神经递质的释放过程是SNARE依赖性的囊泡融合[11]，而在囊泡融合的过程中，complexinⅠ(CpxⅠ)与SNARE复合体的结合是必不可少的[12].CpxⅠ在突触囊泡融合中的作用已经得到了充分的研究，但它是否参与了突触的形成过程仍未被发现.

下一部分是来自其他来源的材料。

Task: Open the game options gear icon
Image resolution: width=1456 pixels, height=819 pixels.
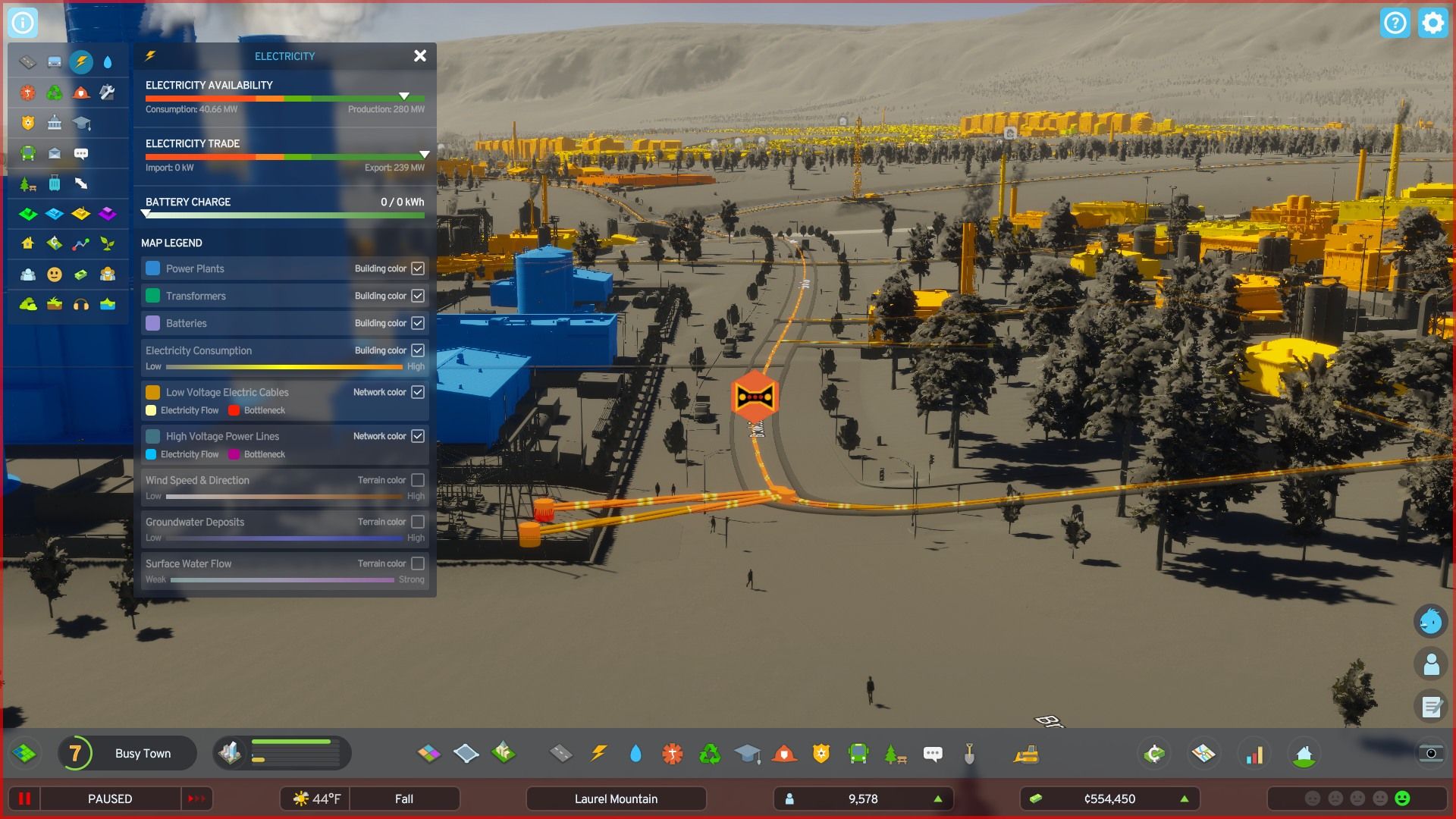Action: click(x=1432, y=23)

CpxⅠ是调控突触囊泡释放的蛋白，但CpxⅠ对突触的生长是否有影响，则是本次实验的目的.根据以往的研究，CpxⅠ对囊泡的释放具有钳制的作用，当CpxⅠ缺失时，突触的自发性囊泡释放失去控制，频率明显增加；而诱发性的囊泡释放幅值明显减少[7]，同时缺失CpxⅠ和CpxⅡ的幼鼠出生致死[13].所以，CpxⅠ作为生命活动必不可少的蛋白，在突触的生长过程中可能也起着一定的作用.为了验证推测，用过表达的CpxⅠ慢病毒侵染小鼠大脑皮层神经元细胞，经过培养后，免疫荧光成像，统计分析后发现过表达CpxⅠ对突触的生长确实存在一定的促进作用.

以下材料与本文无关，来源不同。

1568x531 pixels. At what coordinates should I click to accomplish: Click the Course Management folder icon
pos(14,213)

过表达的CpxⅠ对突触的生长有促进作用，这与初步猜测相符，之后进一步推测CpxⅠ的促进作用是结构依赖的，因为大量研究表明CpxⅠ在神经递质释放中具有结构/功能依赖性[3-6,8,14].对于CpxⅠ而言，除了至关重要的中心α-螺旋外，对功能影响较大的是N末端和C末端，N末端调控诱发性的囊泡释放[4]，C末端和囊泡的固定与释放有关[7].因此，对于结构依赖性的研究主要着手于CpxⅠ的N末端以及C末端.于是构建了两种质粒，一种过表达缺失C末端的CpxⅠ，一种过表达缺失N末端的CpxⅠ；侵染神经元后，统计分析发现缺失C末端的CpxⅠ对突触的生长存在一定的抑制，而缺失N末端的CpxⅠ与野生型的CpxⅠ表现一致，所以可以认为C末端在促进突触生长的过程中较为重要.

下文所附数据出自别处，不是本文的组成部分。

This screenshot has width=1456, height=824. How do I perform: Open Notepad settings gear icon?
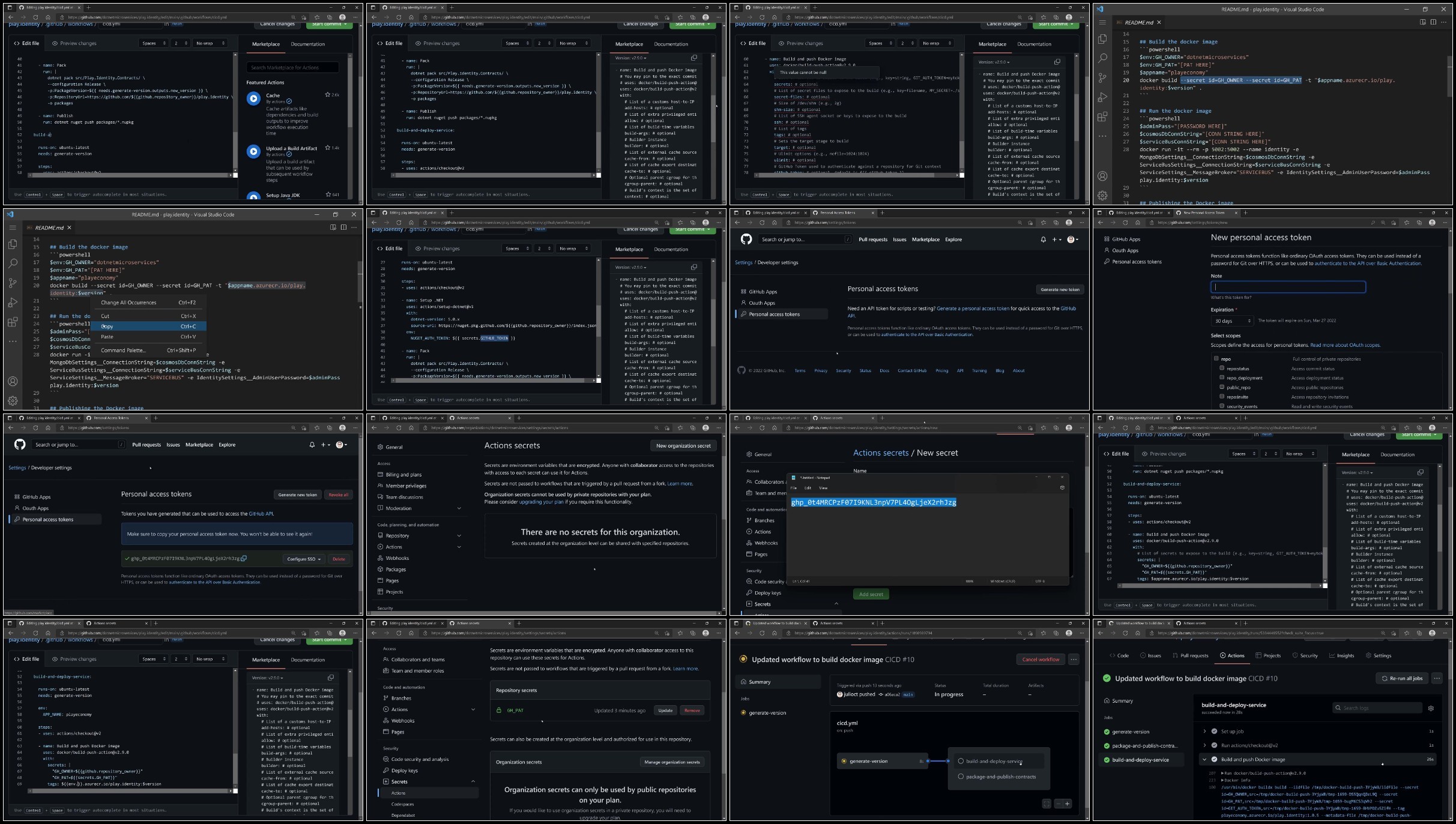point(1062,488)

通过实验发现：促进小鼠皮层神经元生长时，Cpx的C末端较为重要，而C末端的功能主要与CpxⅠ的定位有关，所以接着确定Cpx的促进功能是否与Cpx的定位有关.构建了两种C末端突变体并侵染到神经元中，其一为异戊二烯化的C末端突变CpxⅠ(Cpx1-86-CAIM)，这种突变使CpxⅠ优先与膜融合[15]；而另一种突变是在Cpx1-86后面加半胱氨酸串联蛋白尾巴(Cpx1-86-CSpα)，这种突变将CpxⅠ固定在囊泡膜上[16].有研究表明：就调控囊泡释放而言，Cpx1-86-CSpα能恢复CpxⅠ的功能，Cpx1-86-CAIM不能恢复CpxⅠ的功能，因此CpxⅠ在行使功能的时候是优先与囊泡膜融合的.推测Cpx1-86-CSpα有促进突触生长的功能，而Cpx1-86-CAIM没有.但是经过统计分析后，发现无论是Cpx1-86-CSpα还是Cpx1-86-CAIM都具有促进突触生长的功能.所以，CpxⅠ的促进功能可能与它的定位没有太大的联系，而是与C末端序列本身有关.

可以做出推论：CpxⅠ对神经元突触的生长具有促进作用，并且这种促进作用是C末端依赖性的，而CpxⅠ定位不同并不会改变这种促进作用，因此可以认为是C末端的序列本身产生的功能.但是，还不能明确CpxⅠ的促进功能是否与它调控囊泡释放的功能有关.